When I moved back to Toronto, initially I subscribed to The Toronto Star. Like in DC, after a year or so, I stopped. Since then, I have subscribed to only one form of print news – the Harvard Business Review. I also from time to time pick up the Economist at the airport and Foreign Affairs if my flight is over two or three hours.
I consider myself a bit of a news junkie; I frequent sites such as CNN, The New York Times, The Washington Post, The Wall Street Journal, The Globe & Mail and The Toronto Star. If I had to pay for my news on these sites, likely I would for a few of them. After all, I enjoy the content.
Given that it is a well-known fact that subscription rates have been dropping for some time in print periodicals, just how can they sustain to provide us with this compelling content? There has been much talk in the last few years about this very topic, increasingly in the past several months. Perhaps publishers should, “Monetize The Audience, Not The Content” as Fred Wilson points out. Mr. Wilson maintains a blog, avc.com and is himself a VC serving as a Managing Partner of two venture capital firms, Flatiron Partners and Union Square Ventures.
Mr. Wilson points out in this particular post that The Financial Times (and their website FT.com) have incorporated a model in which, “You can visit the ft.com domain something like nine times per month for free. They cookie you and when you stop by the tenth time in a month, they ask you to pay. And many do.” What a great model! This way you get a certain amount of content for free, when you keep coming back a certain amount of times, in this case ten or so, then you are asked to pay. This sounds pretty fair to me, and more importantly, is a sustainable concept serving multiple purposes. This is also an excellent method to encourage users to convert.
As a big fan of the freemium model, this expands on many current and existing models. Existing models such as those used by Classmates.com, MyLife.com and even my former employer Singlesnet.com. Mr. Wilson points out, “The best freemium models allow anyone to use the service for free and then convert the most serious/frequent/power users to paying customers.” All three of these sites have something in common in that their users are allowed basic functionality or free site usage. These free users are then (or hopefully so) up-sold based on the notion of increased functionality and access that facilitates a higher level of engagement and communication with other users.
Perhaps we will see more sites follow the FT.com model.
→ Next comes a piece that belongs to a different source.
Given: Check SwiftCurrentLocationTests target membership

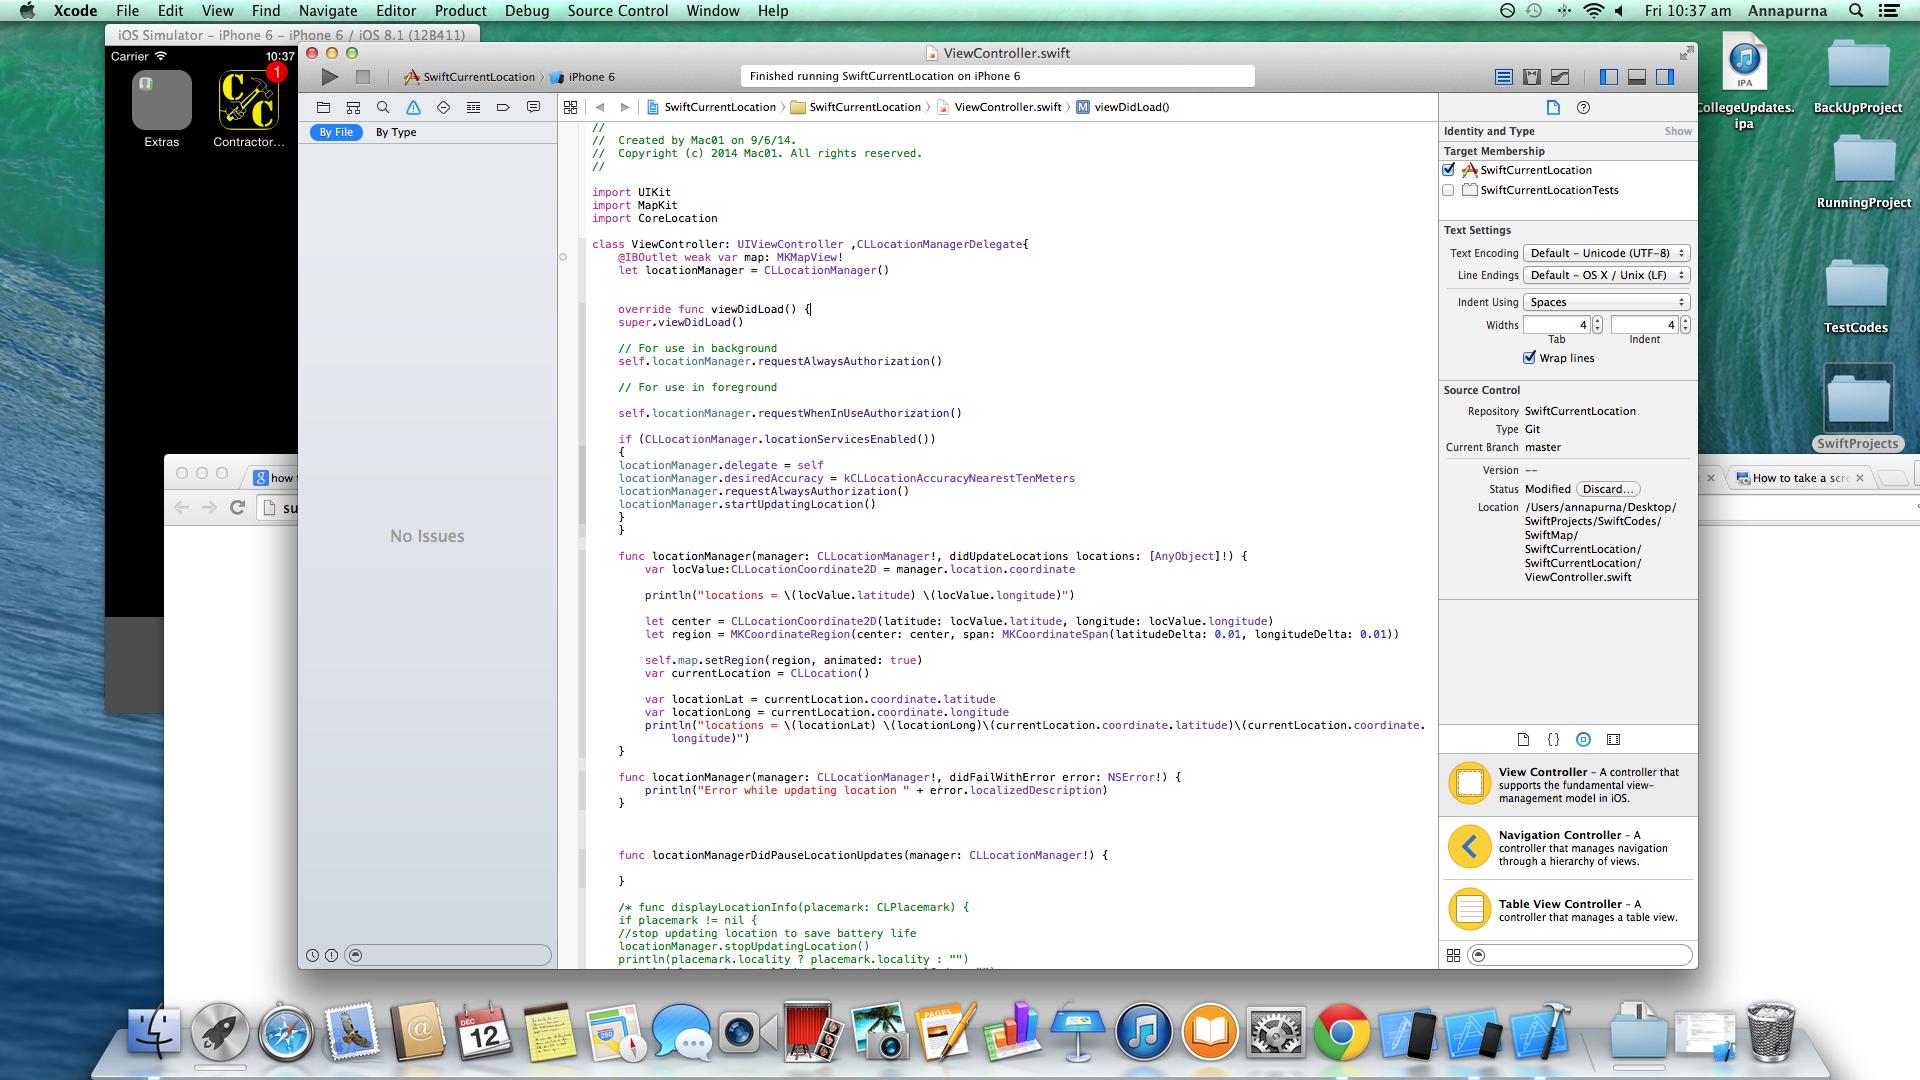Looking at the screenshot, I should tap(1449, 190).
Users could interact with a few of a given sites premium (paying) members in a given amount of time that given their “free” status they would normally not be allowed to do. After a certain amount of interactions, a user would then need to pay – similar to the tenth article ides that FT.com has incorporated. Once converted, the user would then be enrolled in a continuity program.
In theory, if you give users the opportunity to interact with your product, without forcing the initial sale before the interaction(s) has occurred, you give your service potentially a highly chance of success. This is a very interesting concept that could be incorporated into many current online subscription services.
For now, I will keep reading my articles for free online ready to pay when asked to. By the way, most articles are not free on the Wall Street Journal online so I read the “free” versions on my Blackberry WSJ application.

Today the Financial Post stated their operating profit shrank 40% from last year. Related to the article, paying subscriptions are up 18% to 117,000 and online now makes up 67 percent of the FT Group revenue.